I check into this forum only infrequently, as I actually enjoy listening to music more than making changes to firmware that works, and I have read most of the posts here (too many to claim all) and the thread "end of MM" . I admit to being very disappointed to where the MM interface has evolved to, after several years, it is in my view inferior to the original MPad as a simple means of finding, and playing, your digital music. My music is properly tagged with consistent album names, cover jpgs, and my own 14 genres - MPad let me quickly decide which sort method was fastest to find what I was looking for, or which genre I just wanted to browse. There is no single sort that works always - having rapid choice of which tags to sort means that your digital music is accessible quickly.
After goodness know how many iterations of MM and its predecessors, there is still only "Artist" as a sort option, and genre seems missing in action... may as well not even have these tags. Why is Bryston constantly fiddling with internet integration, Tidal, etc when the most basic methods of accessing your own music (which after all is why the BDP series was developed) are not there yet?
I know that this forum has many constant contributors who help debug new firmware and suggest changes, however I also noticed that at least some of these super users access music only by browsing their folder structure.
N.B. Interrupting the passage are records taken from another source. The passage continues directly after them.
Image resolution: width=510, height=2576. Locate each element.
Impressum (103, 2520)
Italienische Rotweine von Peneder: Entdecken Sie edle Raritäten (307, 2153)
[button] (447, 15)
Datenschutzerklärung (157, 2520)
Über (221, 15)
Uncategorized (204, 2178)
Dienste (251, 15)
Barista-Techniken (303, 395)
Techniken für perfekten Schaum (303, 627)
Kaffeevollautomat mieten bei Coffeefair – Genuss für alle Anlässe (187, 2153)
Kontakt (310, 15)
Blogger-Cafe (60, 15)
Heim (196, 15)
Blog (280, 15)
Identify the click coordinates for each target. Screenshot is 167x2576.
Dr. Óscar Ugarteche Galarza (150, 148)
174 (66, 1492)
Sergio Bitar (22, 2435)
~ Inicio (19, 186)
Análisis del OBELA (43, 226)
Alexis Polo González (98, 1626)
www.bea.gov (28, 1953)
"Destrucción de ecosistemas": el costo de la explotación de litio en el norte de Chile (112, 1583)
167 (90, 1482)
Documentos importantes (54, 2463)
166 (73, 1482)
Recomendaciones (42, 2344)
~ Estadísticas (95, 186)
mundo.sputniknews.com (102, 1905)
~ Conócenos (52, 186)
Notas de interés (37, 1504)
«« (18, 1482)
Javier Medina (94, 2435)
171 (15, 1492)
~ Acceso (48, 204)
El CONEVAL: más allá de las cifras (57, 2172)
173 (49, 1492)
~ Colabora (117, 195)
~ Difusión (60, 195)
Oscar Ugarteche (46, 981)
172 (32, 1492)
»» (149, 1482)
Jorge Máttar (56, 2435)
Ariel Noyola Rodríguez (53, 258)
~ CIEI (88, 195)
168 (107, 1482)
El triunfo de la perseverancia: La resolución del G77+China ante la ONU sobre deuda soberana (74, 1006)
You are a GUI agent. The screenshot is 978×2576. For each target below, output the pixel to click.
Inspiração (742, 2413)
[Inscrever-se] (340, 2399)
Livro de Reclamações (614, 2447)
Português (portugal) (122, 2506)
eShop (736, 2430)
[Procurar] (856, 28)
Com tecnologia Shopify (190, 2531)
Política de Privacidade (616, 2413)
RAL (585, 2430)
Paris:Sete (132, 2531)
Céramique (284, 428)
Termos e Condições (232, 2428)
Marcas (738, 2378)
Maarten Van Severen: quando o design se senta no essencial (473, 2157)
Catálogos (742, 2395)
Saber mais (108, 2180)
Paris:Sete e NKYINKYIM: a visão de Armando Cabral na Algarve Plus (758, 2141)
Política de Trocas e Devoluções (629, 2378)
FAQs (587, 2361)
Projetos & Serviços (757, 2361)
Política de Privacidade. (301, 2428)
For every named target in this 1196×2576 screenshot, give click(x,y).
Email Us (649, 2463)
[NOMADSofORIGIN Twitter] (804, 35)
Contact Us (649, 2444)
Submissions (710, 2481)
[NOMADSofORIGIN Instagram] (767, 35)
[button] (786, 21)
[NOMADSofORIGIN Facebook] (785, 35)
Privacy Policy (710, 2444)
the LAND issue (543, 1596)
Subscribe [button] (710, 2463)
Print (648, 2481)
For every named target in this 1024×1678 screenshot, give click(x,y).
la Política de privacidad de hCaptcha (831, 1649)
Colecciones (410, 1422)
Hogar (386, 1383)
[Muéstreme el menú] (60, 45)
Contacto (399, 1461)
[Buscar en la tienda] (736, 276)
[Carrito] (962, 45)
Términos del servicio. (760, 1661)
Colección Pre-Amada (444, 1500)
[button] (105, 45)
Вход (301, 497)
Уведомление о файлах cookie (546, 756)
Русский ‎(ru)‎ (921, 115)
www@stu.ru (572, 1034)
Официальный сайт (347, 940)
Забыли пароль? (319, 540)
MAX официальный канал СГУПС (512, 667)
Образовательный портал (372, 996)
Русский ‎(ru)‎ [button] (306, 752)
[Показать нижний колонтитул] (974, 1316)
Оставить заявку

To each their own obviously, but to me this is just a waste of the power of digital metadata, and it appears to me that MM in its current state (I am one version back) has failed in one of its most basic functions, rapid access to a large library of digital music files with multiple sorting options. That the default view is a browser rather than a sort of tags is telling.
It is inevitable that the original BDP-1 will end up with a "final" firmware, due to the limitations of its memory and chip. Can we at least ensure that the "final" firmware does at least what MPad did for so many years? I very much enjoy my BDP-1, and would entertain an upgrade at some point, but I also want to see that Bryston can take the software side of this new equipment as seriously as they take the hardware side, and I honestly am not seeing the two pieces at an equal level of quality now.